Too often in the world of trading, new investors rush into a trading system without having the basic skills, like reading forex charts, mastered. Maybe they heard about forex trading as an exciting new way to turn a quick profit, or maybe they are just trying out different investment options as they learn how trading works in general. But in order to get the most out of forex trading, it’s important to gain an understanding of things like reading forex charts, so that you can accurately use the trading system in order to turn a profit.
Think of this way: if you tried to play baseball without knowing what a bat was, or what to do with it, you wouldn’t get very far, would you? A forex chart is an essential tool to master, so let’s examine two very important things you need to know about reading them.
1. What do you want?
When you trade a currency pair, they are always listed the same way. The base currency is listed first. That’s the currency that you are buying or selling – for example, if your trade size, or face value, is 1,000 on the GBPJPY pair, you’re buying 1,000 GBP.
The price that is shown on the chart, then, is how many of the terms currency, or the second currency listed (JPY for our example) you can buy with one of the base currency. So if the price on our GBPJPY pair is listed at 1.4321, this means you could physically go to a currency exchange location right now, hand over one British pound, and receive 1.4321 Yen in return.

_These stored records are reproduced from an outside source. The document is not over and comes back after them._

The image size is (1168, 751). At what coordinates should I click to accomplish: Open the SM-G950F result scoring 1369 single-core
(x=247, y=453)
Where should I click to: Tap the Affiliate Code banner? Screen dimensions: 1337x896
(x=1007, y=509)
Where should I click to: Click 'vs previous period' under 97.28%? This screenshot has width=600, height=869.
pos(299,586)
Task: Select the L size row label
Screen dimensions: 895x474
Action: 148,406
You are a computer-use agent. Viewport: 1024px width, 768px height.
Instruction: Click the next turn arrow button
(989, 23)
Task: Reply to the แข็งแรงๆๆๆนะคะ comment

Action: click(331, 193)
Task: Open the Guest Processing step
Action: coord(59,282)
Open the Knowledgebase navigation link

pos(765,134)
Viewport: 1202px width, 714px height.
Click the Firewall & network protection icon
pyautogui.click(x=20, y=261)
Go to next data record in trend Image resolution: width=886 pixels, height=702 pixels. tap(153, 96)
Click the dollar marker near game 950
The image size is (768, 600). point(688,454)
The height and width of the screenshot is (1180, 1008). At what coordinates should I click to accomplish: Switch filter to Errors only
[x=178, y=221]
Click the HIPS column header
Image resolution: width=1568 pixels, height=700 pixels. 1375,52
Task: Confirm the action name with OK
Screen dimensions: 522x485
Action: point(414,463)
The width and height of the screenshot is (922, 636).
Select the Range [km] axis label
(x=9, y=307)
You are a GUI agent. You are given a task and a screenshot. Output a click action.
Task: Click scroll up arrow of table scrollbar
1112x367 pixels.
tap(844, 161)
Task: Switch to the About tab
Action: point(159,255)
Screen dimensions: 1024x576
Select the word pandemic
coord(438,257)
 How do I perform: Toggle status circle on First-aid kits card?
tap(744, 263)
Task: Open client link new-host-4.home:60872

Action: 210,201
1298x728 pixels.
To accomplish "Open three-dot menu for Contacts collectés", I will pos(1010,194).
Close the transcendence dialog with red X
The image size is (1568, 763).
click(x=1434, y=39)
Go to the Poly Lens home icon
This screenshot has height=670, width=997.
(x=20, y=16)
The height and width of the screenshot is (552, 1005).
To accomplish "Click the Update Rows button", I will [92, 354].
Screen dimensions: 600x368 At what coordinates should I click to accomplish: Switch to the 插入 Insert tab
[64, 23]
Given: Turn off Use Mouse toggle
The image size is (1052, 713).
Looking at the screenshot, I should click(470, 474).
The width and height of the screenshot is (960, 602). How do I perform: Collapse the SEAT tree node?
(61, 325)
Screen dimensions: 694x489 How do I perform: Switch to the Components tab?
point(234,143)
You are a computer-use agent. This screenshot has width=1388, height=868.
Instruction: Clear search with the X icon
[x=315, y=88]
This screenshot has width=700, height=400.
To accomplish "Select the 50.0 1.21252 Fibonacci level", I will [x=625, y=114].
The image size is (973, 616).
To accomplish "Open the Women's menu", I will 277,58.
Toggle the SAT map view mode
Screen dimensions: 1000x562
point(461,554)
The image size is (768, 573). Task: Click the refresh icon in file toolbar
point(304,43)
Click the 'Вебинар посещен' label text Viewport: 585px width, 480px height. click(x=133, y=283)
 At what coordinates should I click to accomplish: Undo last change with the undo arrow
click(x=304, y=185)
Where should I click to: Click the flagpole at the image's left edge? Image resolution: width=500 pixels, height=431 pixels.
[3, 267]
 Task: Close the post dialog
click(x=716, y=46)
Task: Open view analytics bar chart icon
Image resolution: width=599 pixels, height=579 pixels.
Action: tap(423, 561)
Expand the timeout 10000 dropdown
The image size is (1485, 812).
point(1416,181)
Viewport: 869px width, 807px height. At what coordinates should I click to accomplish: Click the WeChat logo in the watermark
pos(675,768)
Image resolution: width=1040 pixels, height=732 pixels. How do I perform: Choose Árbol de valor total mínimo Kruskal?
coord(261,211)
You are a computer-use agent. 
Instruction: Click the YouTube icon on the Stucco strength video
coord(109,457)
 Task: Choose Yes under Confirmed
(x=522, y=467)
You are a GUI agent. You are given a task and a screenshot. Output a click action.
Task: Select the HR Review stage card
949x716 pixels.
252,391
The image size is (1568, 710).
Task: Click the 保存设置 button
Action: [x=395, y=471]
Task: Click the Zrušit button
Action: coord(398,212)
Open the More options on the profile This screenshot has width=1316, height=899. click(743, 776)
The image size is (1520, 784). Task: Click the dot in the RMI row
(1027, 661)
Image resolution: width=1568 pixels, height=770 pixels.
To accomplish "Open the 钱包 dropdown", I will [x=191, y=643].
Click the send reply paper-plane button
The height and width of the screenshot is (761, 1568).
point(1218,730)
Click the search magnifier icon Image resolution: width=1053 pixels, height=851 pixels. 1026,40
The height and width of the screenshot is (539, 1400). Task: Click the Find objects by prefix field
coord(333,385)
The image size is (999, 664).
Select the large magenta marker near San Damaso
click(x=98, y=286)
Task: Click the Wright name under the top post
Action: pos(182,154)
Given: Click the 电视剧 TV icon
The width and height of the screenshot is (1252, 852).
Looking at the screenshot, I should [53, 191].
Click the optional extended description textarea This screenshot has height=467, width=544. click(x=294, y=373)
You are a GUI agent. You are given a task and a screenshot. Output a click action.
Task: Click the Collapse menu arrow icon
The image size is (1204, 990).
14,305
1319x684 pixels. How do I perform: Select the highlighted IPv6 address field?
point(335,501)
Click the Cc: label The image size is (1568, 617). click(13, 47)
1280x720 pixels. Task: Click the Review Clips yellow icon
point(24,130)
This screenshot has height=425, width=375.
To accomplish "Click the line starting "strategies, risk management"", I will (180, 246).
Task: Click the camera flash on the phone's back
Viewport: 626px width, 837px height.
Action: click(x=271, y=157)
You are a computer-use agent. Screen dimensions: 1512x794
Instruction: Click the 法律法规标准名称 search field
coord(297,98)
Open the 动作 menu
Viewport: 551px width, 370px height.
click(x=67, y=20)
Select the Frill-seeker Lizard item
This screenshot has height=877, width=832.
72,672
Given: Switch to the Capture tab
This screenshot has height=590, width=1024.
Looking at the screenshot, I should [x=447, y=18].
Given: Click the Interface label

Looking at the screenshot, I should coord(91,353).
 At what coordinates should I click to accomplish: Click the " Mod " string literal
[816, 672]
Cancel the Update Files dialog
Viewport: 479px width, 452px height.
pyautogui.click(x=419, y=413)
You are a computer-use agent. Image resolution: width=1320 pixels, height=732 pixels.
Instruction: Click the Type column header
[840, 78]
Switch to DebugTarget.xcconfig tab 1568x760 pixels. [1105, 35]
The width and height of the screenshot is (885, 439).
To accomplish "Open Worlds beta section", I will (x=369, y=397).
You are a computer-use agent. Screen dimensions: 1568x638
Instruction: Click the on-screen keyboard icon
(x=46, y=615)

So, knowing that, what do you want? If you are buying the pair, you want the pair to go up. You want the base currency to become stronger than the terms currency. The more Yen you can buy with that single GBP, the stronger your GBP is, and that means that you just came out ahead. So if you’re buying the trade, watch for that 1.4321 to increase in order to turn a profit.
If you are selling the currency pair, you want the currency to decrease. You need the GBP to be worth less and the Yen to be worth more to make a profit in selling.
2. Understand Bid price vs. Ask price.
Most forex charts show the bid price more prominently. This is the lower price, and is how much you’ll sell the trade at if you sell. The ask price (or offer price) is always higher, and is how much you’ll buy at.
Understanding these two prices helps forex traders place stop orders, which is an essential money management tool. It allows you to automate your buying and selling. In a fast moving market such as forex trading, there’s almost no other way to turn a profit. So, a “stop bid” is an order placed to buy if a currency rises above a specific price, or to sell if it dips below a specific price. You may also see the “stop bid” option listed on charts as “stop if offered”.
There are quite a few other things that need to be understood about forex charts, such as time zones, entry time frames, and correspondence to candlesticks; but just knowing these two things can make a huge difference for your forex trading. Once you understand what you are looking for, and what you’ll actually be paying out or earning when you buy or sell, the rest takes only a little bit of time to get used to.